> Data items
◆ ◆ ◆

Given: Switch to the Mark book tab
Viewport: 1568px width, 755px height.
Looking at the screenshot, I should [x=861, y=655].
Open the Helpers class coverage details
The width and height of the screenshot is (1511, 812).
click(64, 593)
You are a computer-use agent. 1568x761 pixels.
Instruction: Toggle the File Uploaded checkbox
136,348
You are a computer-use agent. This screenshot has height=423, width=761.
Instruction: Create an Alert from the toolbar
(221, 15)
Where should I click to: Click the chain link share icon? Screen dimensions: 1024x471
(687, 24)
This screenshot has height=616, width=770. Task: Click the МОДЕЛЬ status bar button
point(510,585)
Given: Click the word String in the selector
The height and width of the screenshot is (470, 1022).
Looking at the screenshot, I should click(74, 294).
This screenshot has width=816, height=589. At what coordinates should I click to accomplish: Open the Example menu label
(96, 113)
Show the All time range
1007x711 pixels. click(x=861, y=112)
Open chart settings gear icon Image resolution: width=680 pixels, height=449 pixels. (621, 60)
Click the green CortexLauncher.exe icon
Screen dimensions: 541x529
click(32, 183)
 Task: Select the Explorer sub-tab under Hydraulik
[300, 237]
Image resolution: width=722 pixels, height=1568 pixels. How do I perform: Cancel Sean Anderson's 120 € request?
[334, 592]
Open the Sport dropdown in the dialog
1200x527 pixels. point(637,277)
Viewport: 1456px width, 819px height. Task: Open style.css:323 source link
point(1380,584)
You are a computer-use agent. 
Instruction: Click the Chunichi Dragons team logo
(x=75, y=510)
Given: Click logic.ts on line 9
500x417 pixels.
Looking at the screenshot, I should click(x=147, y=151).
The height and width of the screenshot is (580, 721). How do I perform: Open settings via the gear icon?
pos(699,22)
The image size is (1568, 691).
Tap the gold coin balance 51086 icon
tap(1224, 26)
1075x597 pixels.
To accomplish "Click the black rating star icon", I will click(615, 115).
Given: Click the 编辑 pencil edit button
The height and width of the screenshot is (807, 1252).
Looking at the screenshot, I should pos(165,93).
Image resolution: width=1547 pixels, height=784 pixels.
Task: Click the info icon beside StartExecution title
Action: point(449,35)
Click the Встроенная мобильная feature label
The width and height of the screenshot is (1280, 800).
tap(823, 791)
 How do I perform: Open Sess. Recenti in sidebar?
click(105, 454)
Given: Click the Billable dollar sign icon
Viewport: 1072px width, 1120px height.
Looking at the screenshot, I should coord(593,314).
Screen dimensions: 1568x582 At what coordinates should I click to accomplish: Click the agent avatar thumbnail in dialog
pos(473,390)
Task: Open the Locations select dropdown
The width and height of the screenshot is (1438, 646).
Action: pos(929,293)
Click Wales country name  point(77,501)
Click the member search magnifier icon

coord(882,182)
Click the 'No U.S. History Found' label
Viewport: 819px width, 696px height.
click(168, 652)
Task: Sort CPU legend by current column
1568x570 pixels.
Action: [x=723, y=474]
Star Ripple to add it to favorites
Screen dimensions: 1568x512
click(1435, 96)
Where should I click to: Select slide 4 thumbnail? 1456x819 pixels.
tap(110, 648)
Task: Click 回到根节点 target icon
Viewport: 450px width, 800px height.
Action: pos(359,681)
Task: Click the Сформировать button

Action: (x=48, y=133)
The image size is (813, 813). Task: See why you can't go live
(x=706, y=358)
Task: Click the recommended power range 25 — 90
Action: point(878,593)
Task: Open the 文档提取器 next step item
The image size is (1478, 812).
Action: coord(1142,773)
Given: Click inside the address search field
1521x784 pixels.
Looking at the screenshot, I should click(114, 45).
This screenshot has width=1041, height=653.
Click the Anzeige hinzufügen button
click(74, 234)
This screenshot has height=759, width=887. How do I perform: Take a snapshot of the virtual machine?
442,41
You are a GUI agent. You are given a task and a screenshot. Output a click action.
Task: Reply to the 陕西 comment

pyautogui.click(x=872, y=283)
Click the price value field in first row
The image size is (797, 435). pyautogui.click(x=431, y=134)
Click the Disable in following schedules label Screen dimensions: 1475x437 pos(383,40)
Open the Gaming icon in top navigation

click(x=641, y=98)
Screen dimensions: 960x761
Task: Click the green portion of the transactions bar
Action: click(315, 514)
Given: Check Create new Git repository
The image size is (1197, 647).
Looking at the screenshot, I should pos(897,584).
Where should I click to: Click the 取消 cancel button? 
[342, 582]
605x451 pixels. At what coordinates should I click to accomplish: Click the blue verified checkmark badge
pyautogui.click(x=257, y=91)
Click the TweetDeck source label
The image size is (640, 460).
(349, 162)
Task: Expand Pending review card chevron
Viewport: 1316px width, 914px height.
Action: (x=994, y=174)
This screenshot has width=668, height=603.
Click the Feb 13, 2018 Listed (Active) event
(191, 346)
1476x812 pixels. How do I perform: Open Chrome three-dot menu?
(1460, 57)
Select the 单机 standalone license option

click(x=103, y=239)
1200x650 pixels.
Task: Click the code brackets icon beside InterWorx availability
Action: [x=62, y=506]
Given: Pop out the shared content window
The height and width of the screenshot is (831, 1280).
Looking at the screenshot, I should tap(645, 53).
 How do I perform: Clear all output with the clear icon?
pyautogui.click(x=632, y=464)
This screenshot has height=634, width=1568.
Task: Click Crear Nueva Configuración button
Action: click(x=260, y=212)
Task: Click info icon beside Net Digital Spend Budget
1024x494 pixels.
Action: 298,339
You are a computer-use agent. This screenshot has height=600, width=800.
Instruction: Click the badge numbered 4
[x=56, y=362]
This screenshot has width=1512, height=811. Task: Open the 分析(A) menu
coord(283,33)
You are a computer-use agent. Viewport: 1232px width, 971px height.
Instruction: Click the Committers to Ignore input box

◆ ◆ ◆

> YOUR GOAL
Report each line of the records that contains the string "resolution". Case counts.

> EXERCISE ANSWER
Open chart settings gear icon Image resolution: width=680 pixels, height=449 pixels. (621, 60)
Image resolution: width=722 pixels, height=1568 pixels. How do I perform: Cancel Sean Anderson's 120 € request?
Image resolution: width=1547 pixels, height=784 pixels.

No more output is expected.